John Gage Rokewode (13 September 1786 – 14 October 1842 at Claughton Hall, Lancashire) was a historian and antiquarian.

==Life==
He was the fourth son of Sir Thomas Gage of Hengrave, Suffolk and took the name Rokewode in 1838 when he succeeded to the Rokewode estates. John was a descendant of a maternal line from Ambrose Rookwood. He was educated at Stonyhurst College, and having studied law under Charles Butler he was called to the bar, but never practiced, preferring to devote himself to antiquarian pursuits. He was elected a fellow of the Society of Antiquaries of London in 1818, and was director from 1829 till 1842. He was also elected a Fellow of the Royal Society in April 1824.

==Works==
In 1822 he published The History and Antiquities of Hengrave in Suffolk and in 1838 The History and Antiquities of Suffolk. His edition of Jocelin de Brakelond's Chronicle of the Abbey of St. Edmunds, published by the Camden Society in 1840, furnished Thomas Carlyle with much of his materials for Past and Present (1843).

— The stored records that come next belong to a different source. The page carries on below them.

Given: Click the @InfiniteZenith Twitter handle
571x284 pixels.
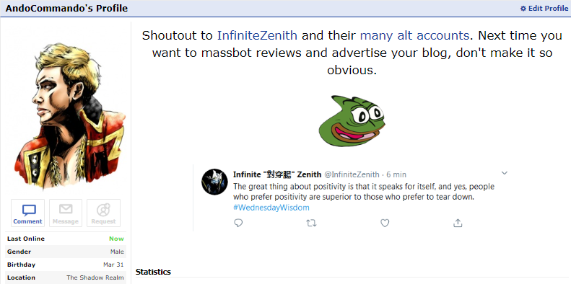Looking at the screenshot, I should point(352,174).
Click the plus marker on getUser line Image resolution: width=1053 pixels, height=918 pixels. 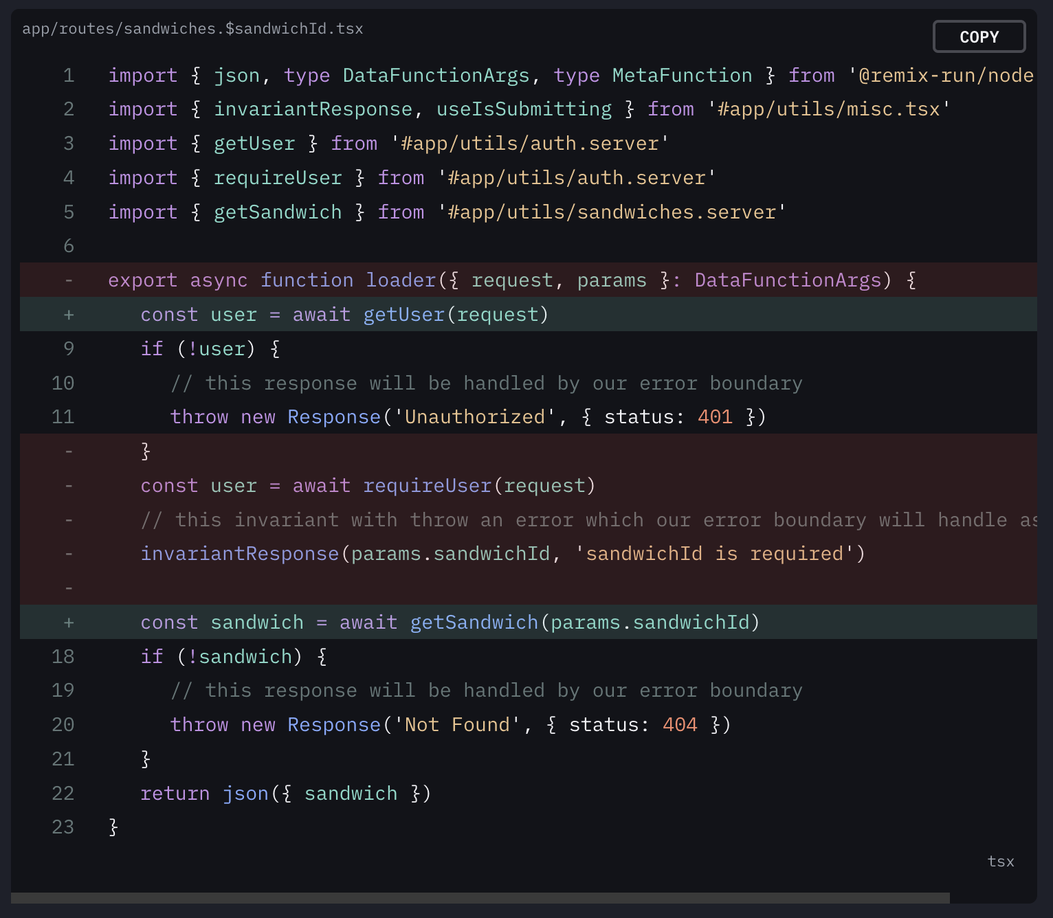(x=68, y=314)
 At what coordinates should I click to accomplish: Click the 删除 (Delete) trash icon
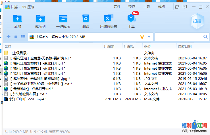(x=86, y=19)
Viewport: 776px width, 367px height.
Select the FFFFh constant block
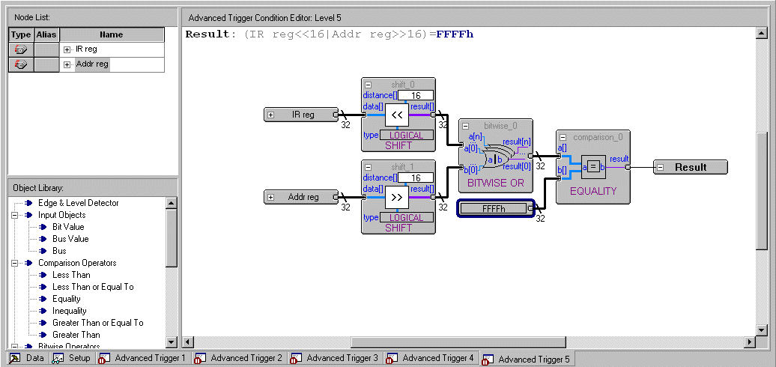pyautogui.click(x=495, y=208)
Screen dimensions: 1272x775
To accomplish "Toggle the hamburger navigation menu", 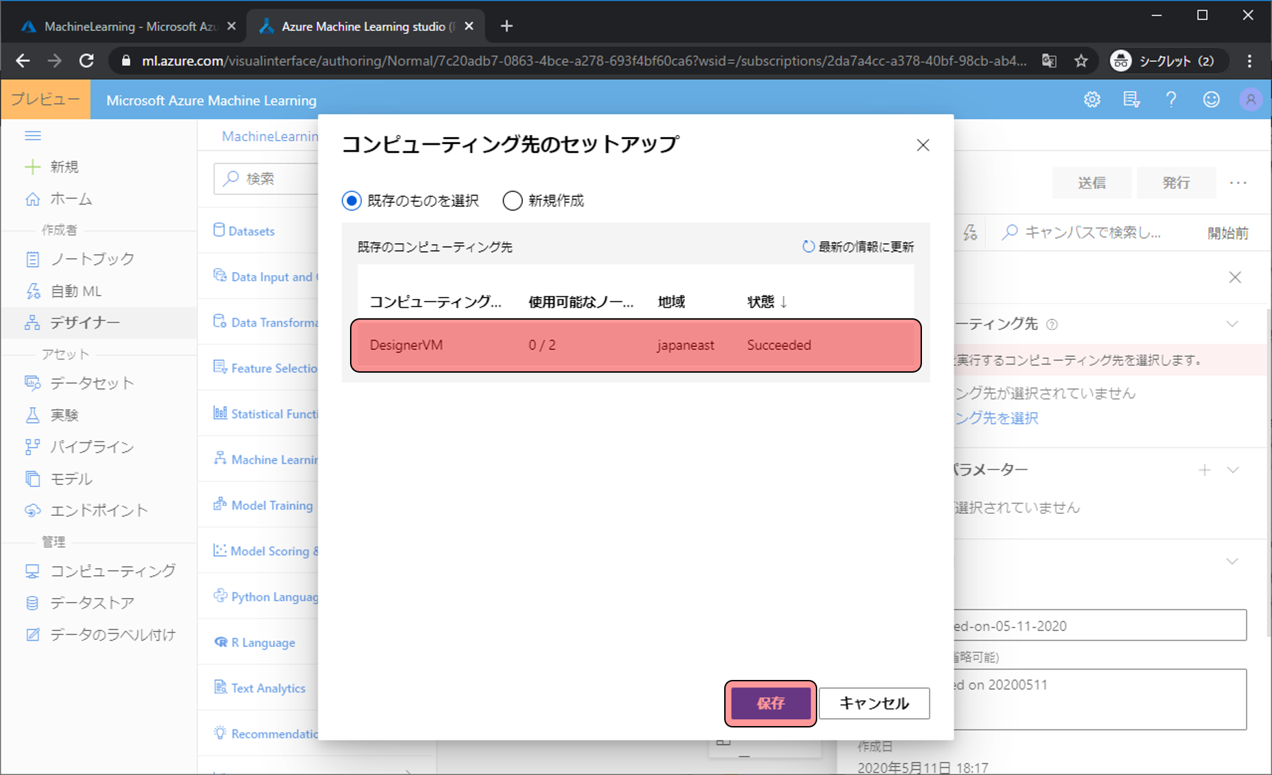I will coord(33,136).
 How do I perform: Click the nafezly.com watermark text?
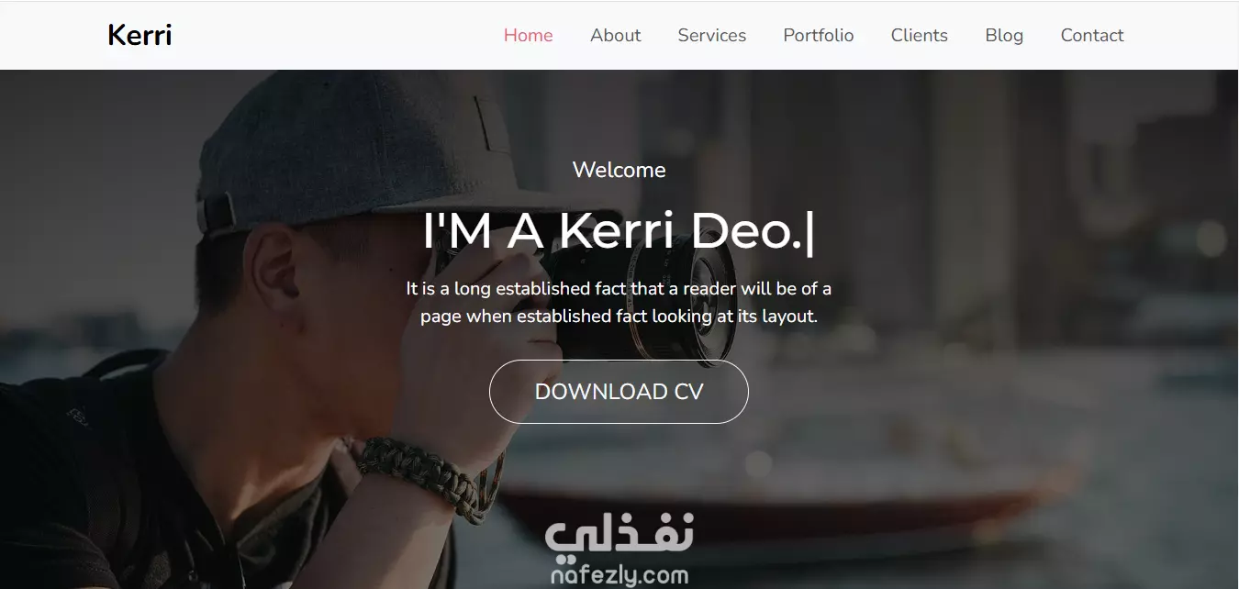(x=620, y=576)
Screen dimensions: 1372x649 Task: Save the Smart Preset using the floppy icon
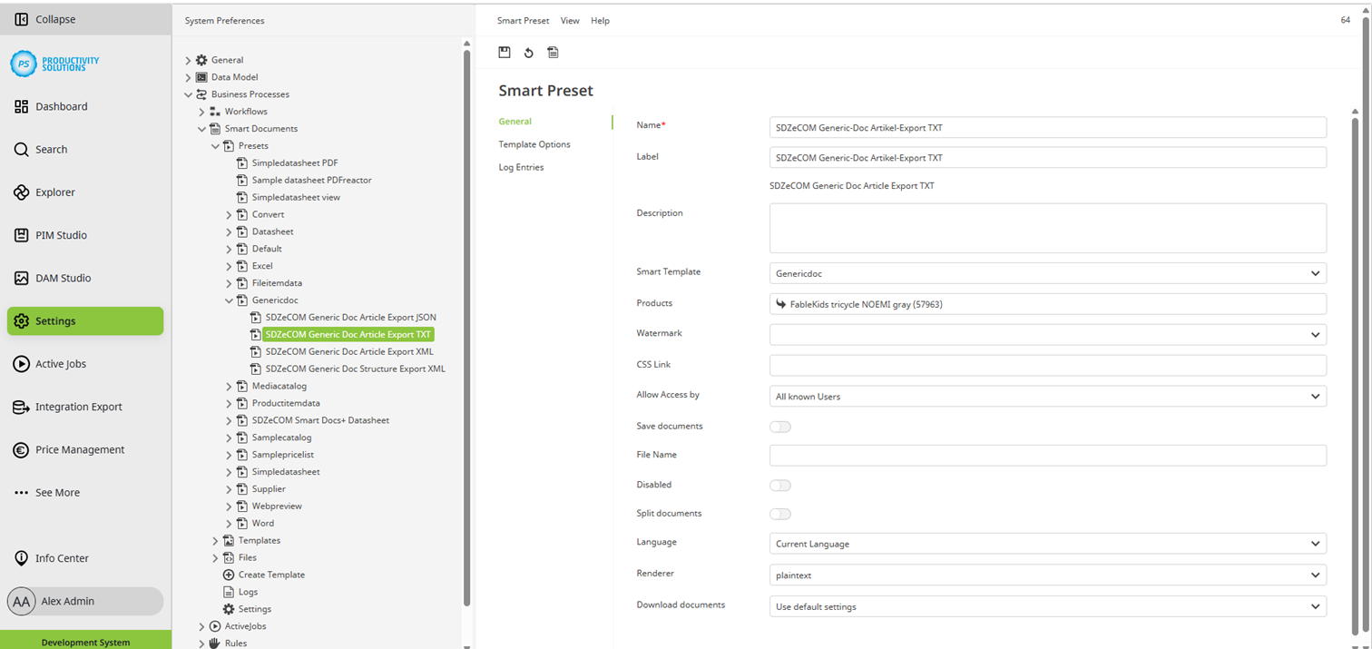point(505,52)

Many papers by him appeared in Archaeologia, many of these being republished as separate pamphlets, including the description of the Benedictionals of St. Æthelwold and of Robert of Jumieges; he also printed the genealogy of the Rokewode family with charters relating thereto in Collectanea Topographica et Genealogica, II. He contributed to the Orthodox Journal and the Catholic Gentleman's Magazine. The Gentleman's Magazine published a full list of his work with the Society of Antiquaries, these include,
- A Dissertation on St. Æthelwold's Benedictional, an illuminated manuscript of the tenth century, in Archæologia, xxiv. 1–117, with thirty-two plates;
- A Description of a Benedictional or Pontifical, called Benedictionarius Roberti Archiepiscopi, an illuminated manuscript of the tenth century in the public library at Rouen, ib. pp. 118–136;
- The Anglo-Saxon Ceremonial of the Dedication and Consecration of Churches, ib. xxv. 235–74;
- Remarks on the Louterell Psalter, printed, with six plates, in the Vetusta Monumenta, vol. vi.;
- A Memoir on the Painted Chamber in the Palace at Westminster, printed, with fourteen plates, in the same volume of Vetusta Monumenta.

Many of his manuscripts were sold after his death with his valuable library. However, Sir Thomas Rokewode-Gage, 8th Baronet, retained many of these, which he donated to the library of the Bury and West Suffolk Archaeological Institute when it was established in 1848. The Society of Antiquaries possesses a bust of him by R. C. Lucas. He died suddenly while out shooting.